Multi-Agent Architectures
Multi-agent architectures coordinate multiple specialized agents to complete complex tasks that exceed what a single agent can handle, distributing work across agents that each have focused capabilities and smaller, more manageable context windows. Common patterns include supervisor architectures (one agent manages others), swarm patterns (agents dynamically hand off between each other), and parallel execution (multiple agents work simultaneously on subtasks).
Observability Platforms
Observability platforms capture, store, and visualize the full execution telemetry of agent systems — including traces, token usage, latency, cost, tool calls, and reasoning chains — providing the production monitoring infrastructure that makes agents debuggable and improvable at scale.

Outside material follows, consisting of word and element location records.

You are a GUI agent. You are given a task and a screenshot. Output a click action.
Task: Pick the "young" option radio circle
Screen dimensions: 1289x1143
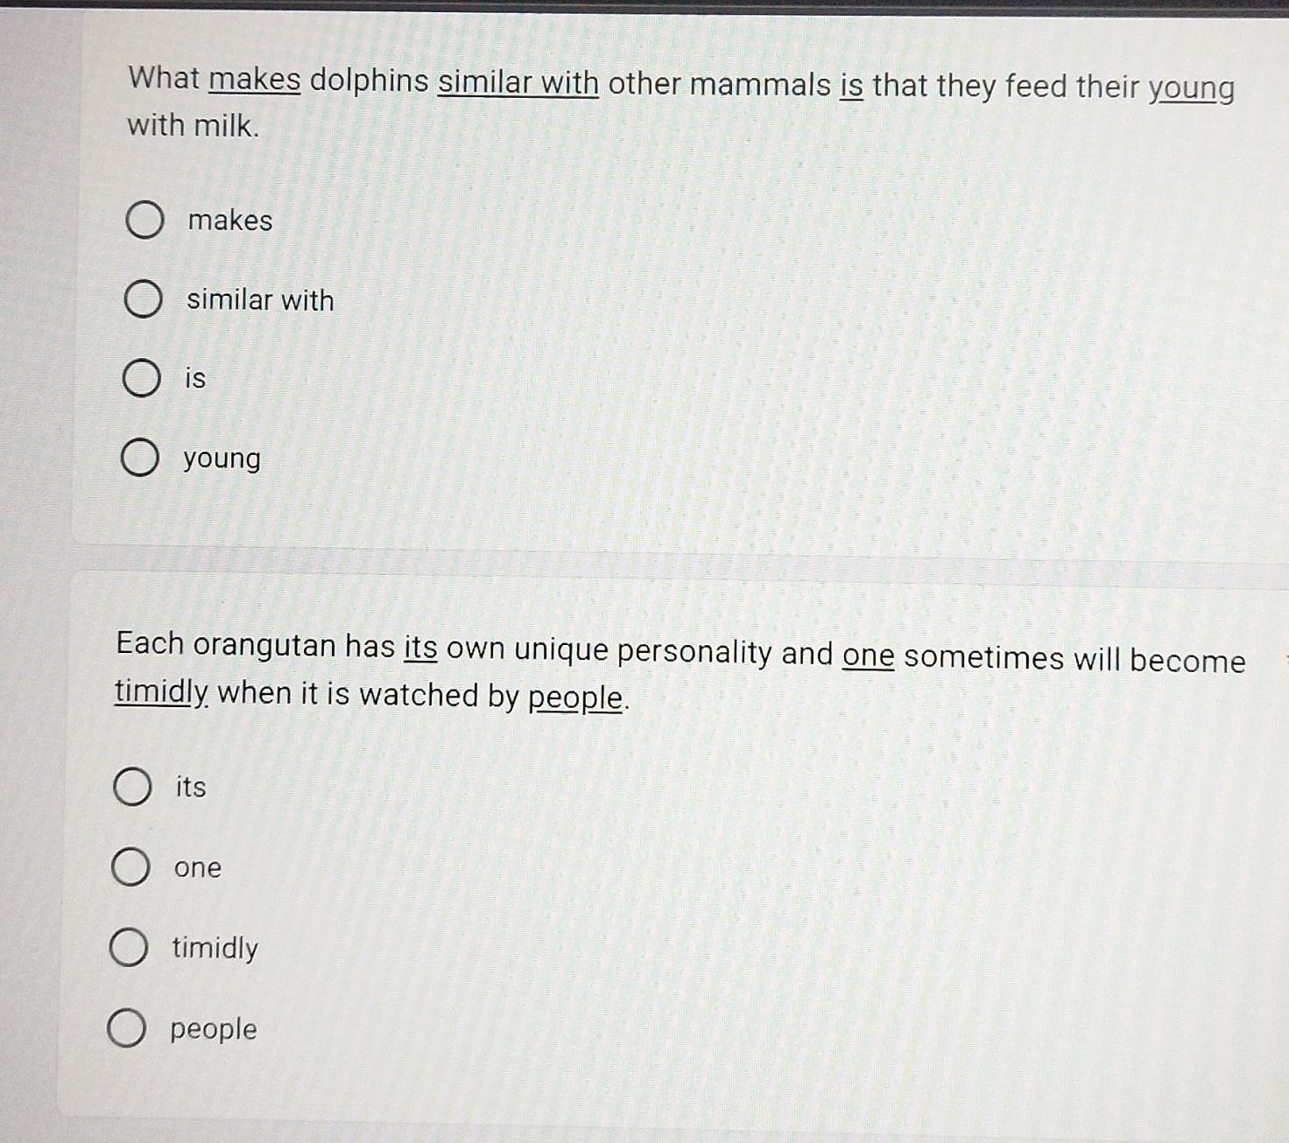139,458
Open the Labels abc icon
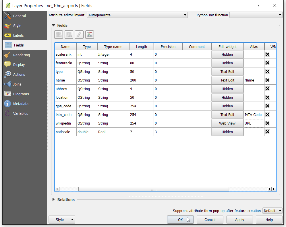Screen dimensions: 286x227 (x=7, y=35)
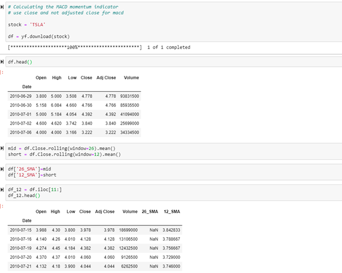Run the cell assigning the 26_SMA and 12_SMA columns
The height and width of the screenshot is (273, 342).
[2, 169]
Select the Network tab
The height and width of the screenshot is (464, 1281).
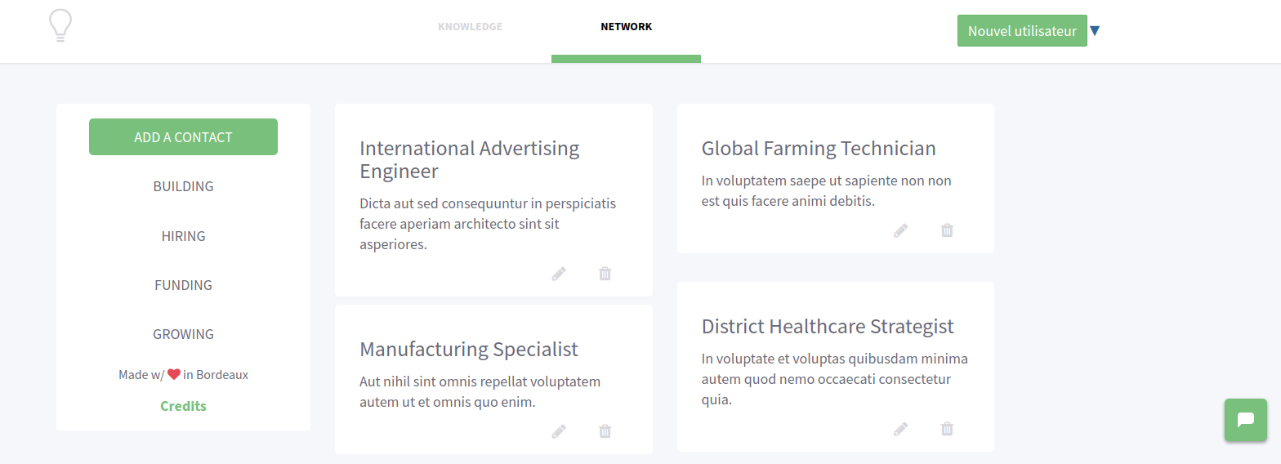(626, 27)
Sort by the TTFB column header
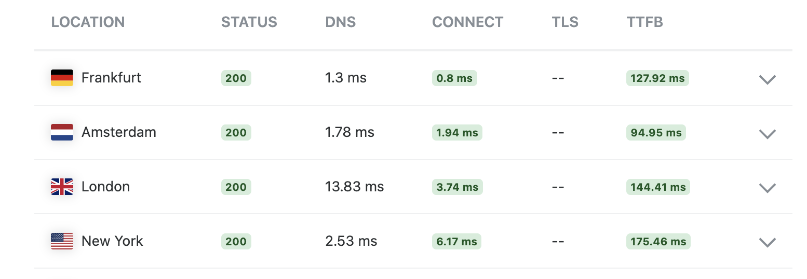 (x=645, y=22)
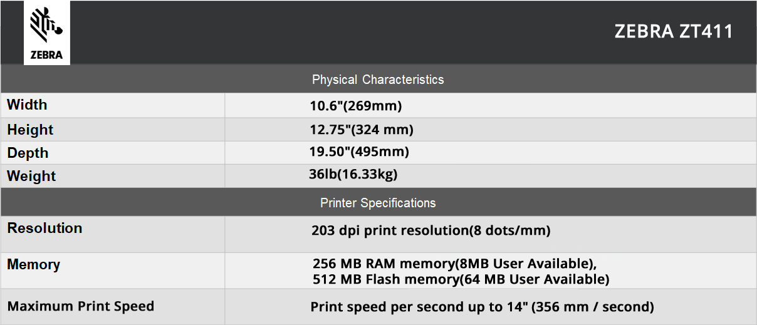The height and width of the screenshot is (325, 757).
Task: Select the Weight row label
Action: point(31,176)
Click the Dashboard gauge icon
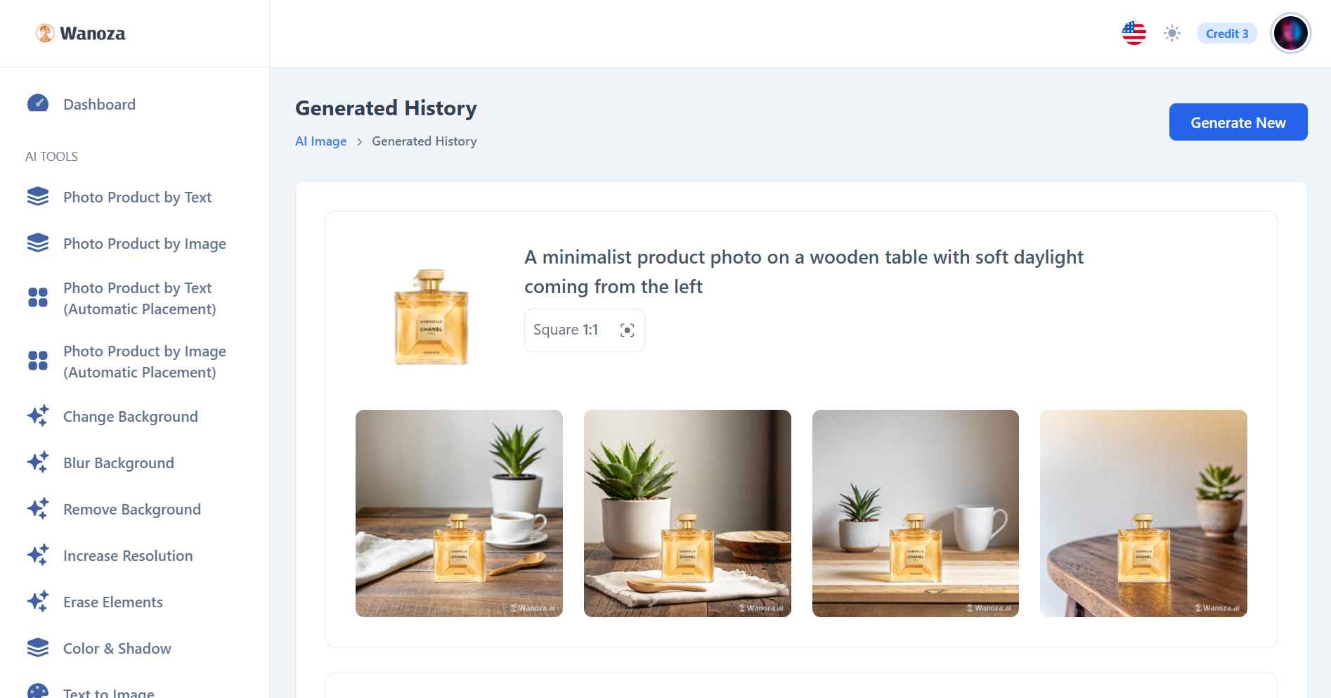The width and height of the screenshot is (1331, 698). point(38,104)
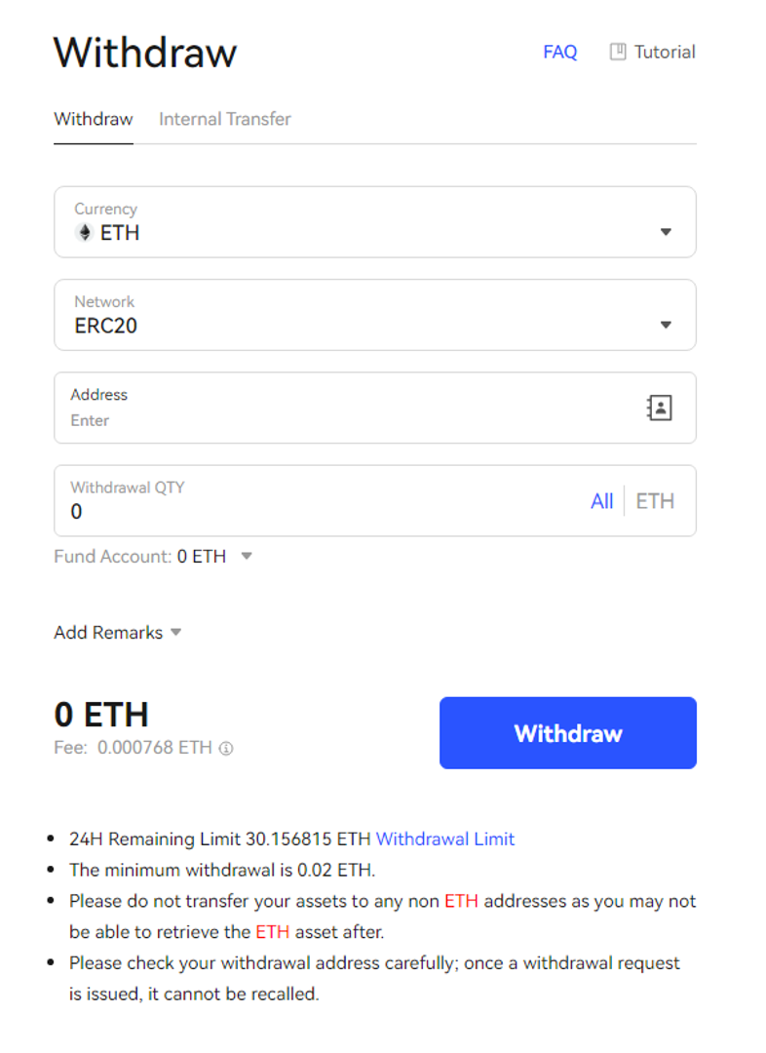Open the Withdrawal Limit link
The width and height of the screenshot is (766, 1053).
point(444,839)
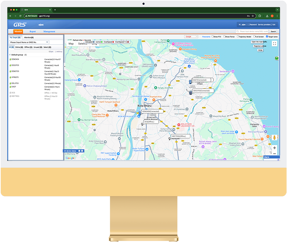The width and height of the screenshot is (287, 242).
Task: Click the Sort icon in device list
Action: pos(51,52)
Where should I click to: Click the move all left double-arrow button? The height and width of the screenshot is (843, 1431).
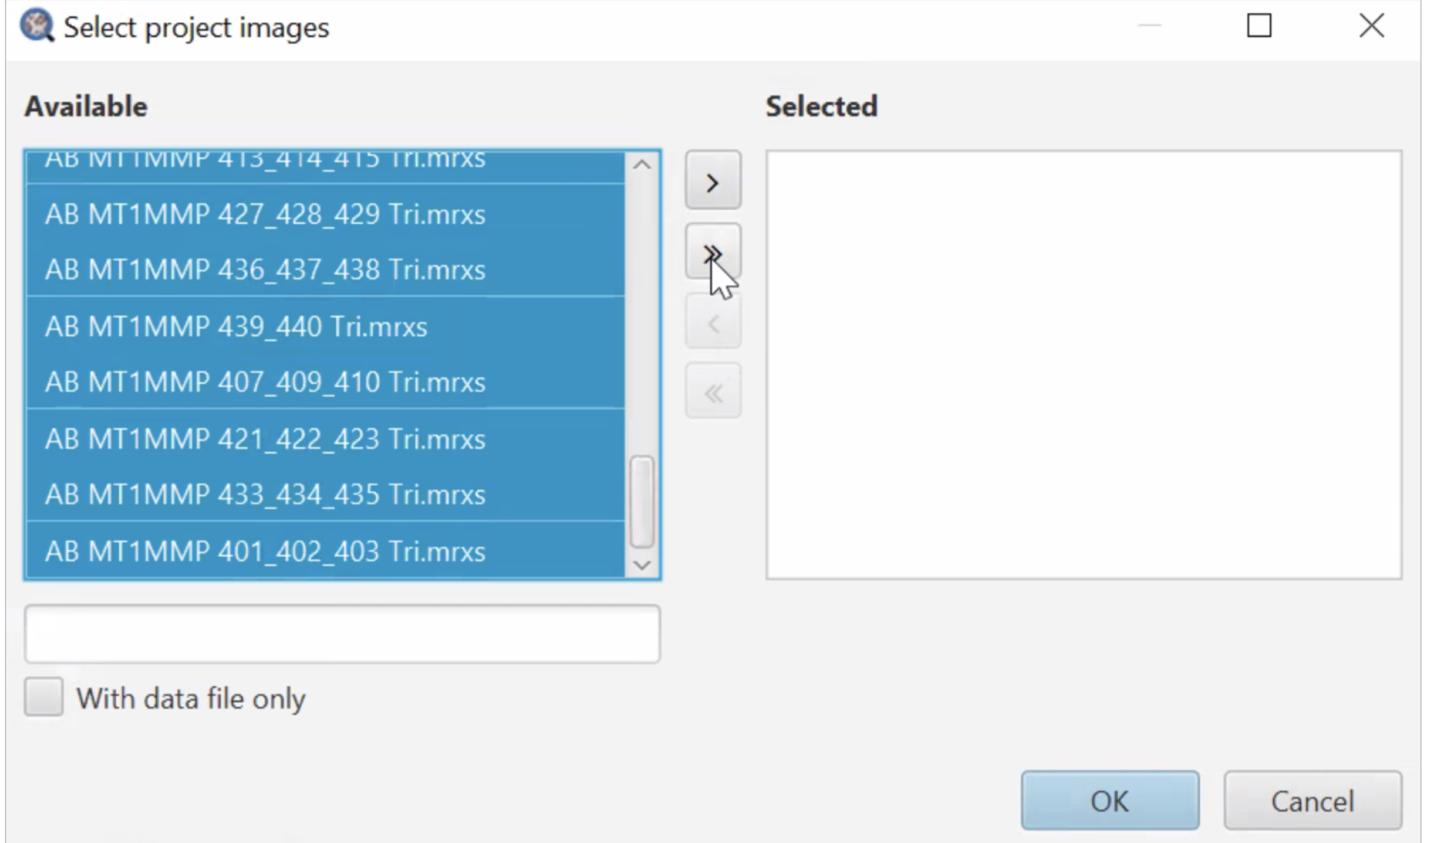712,393
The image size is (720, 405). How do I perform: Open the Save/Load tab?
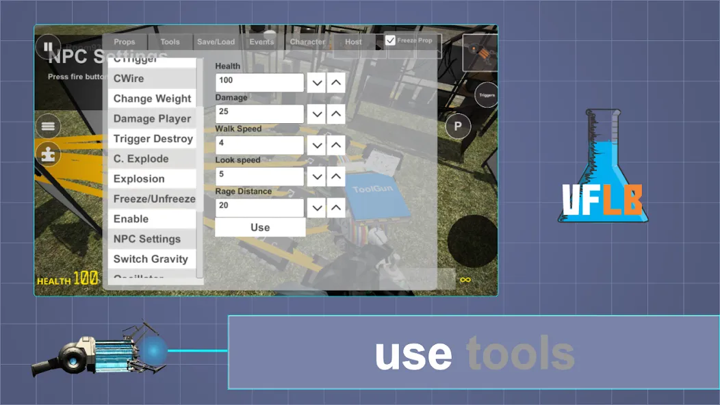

Unlike traditional APM tools designed for deterministic software, LLM observability platforms are purpose-built for non-deterministic systems where the same input can produce different outputs and where "errors" may be subtle reasoning failures rather than exceptions.
Orchestrator Pattern
The orchestrator pattern uses a central "boss" agent that breaks complex tasks into subtasks, delegates them to specialized worker agents, and then synthesizes the results into a final output. This is the most common multi-agent architecture in production because it provides clear control flow — the orchestrator decides what to do, who does it, and when the task is complete — while avoiding the complexity of fully autonomous agent swarms.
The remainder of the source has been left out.